* **Aim of the exercise**: In this exercise, return only the lines that run from the line with "Image resolution: width=1033" to the end of the entries below, both included. Pictures are not copied.

^^^^^^^^

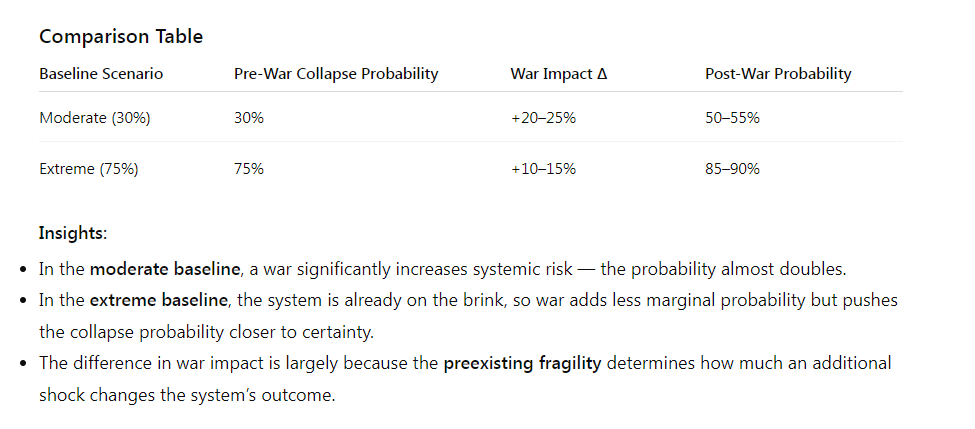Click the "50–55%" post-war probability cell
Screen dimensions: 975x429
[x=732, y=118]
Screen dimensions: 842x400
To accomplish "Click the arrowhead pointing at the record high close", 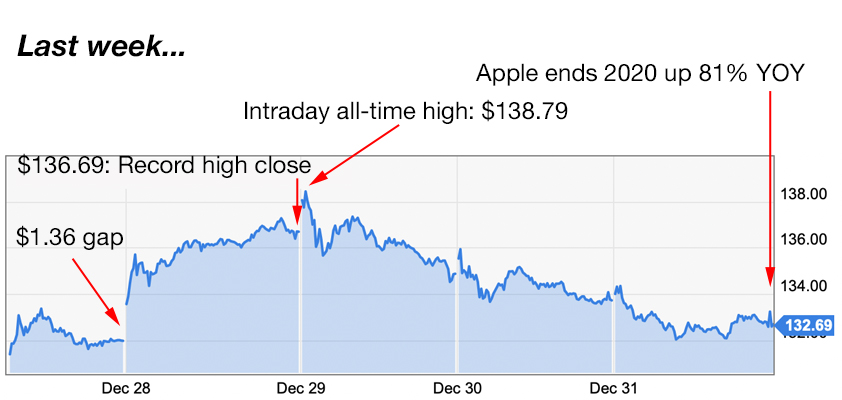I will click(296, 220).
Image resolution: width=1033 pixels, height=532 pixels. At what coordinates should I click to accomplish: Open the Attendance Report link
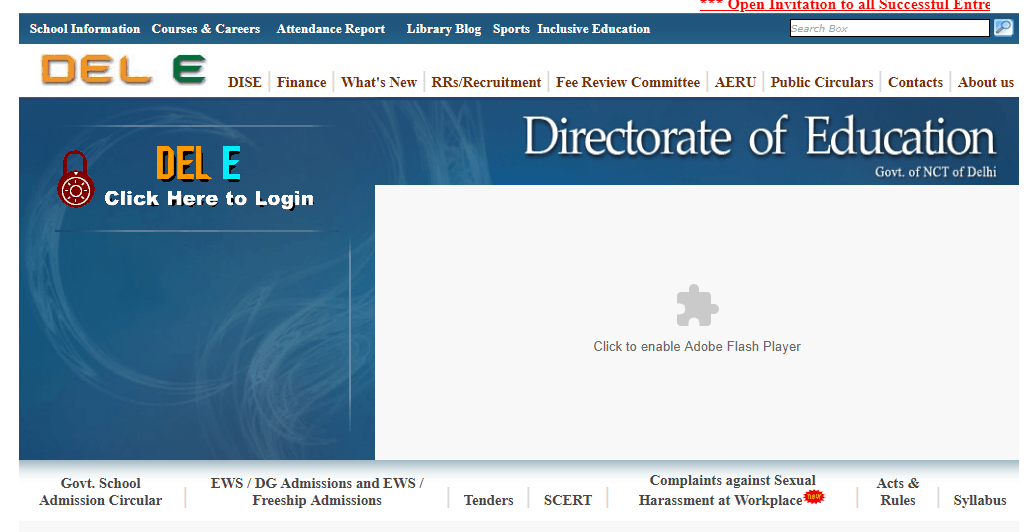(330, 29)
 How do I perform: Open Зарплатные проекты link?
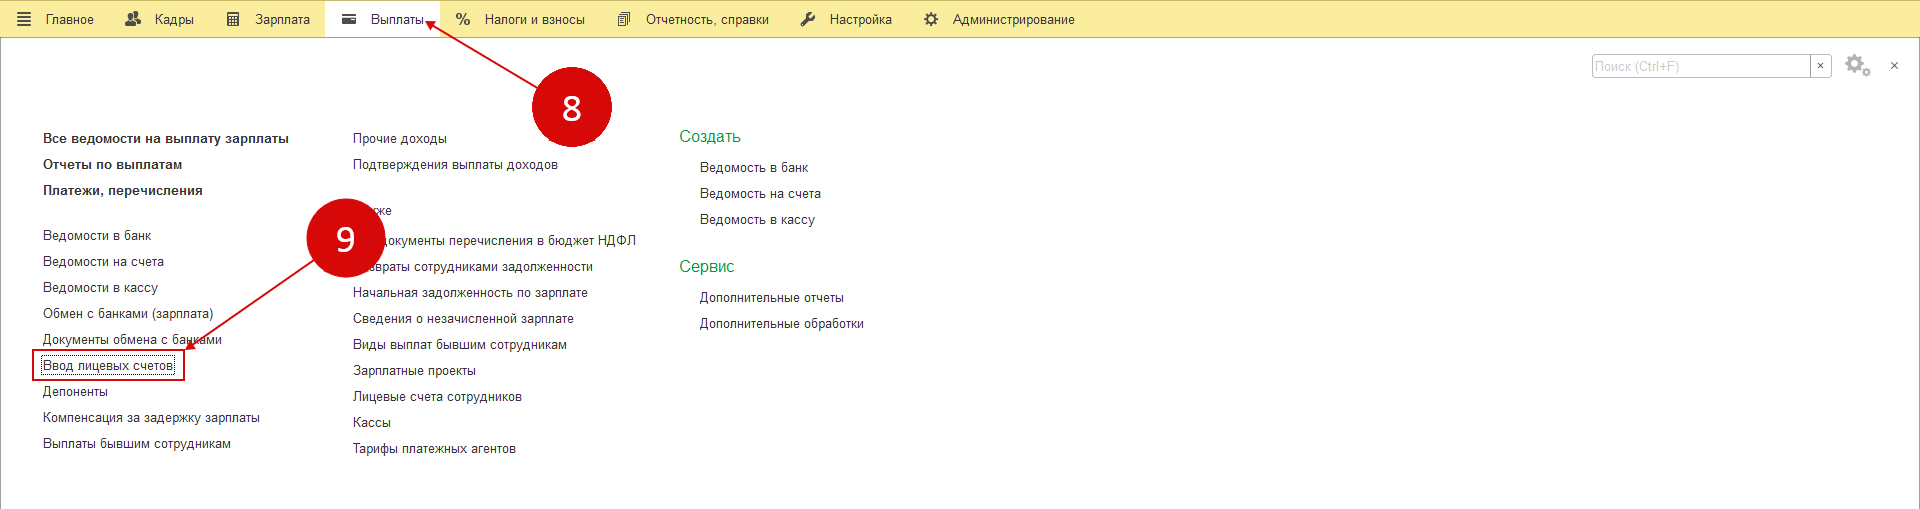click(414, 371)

^^^^^^^^

* **The answer**:
Image resolution: width=1033 pixels, height=532 pixels. At what coordinates should I click to accomplish: Open the Attendance Report link
(330, 29)
 How do I perform: Open Зарплатные проекты link?
click(414, 371)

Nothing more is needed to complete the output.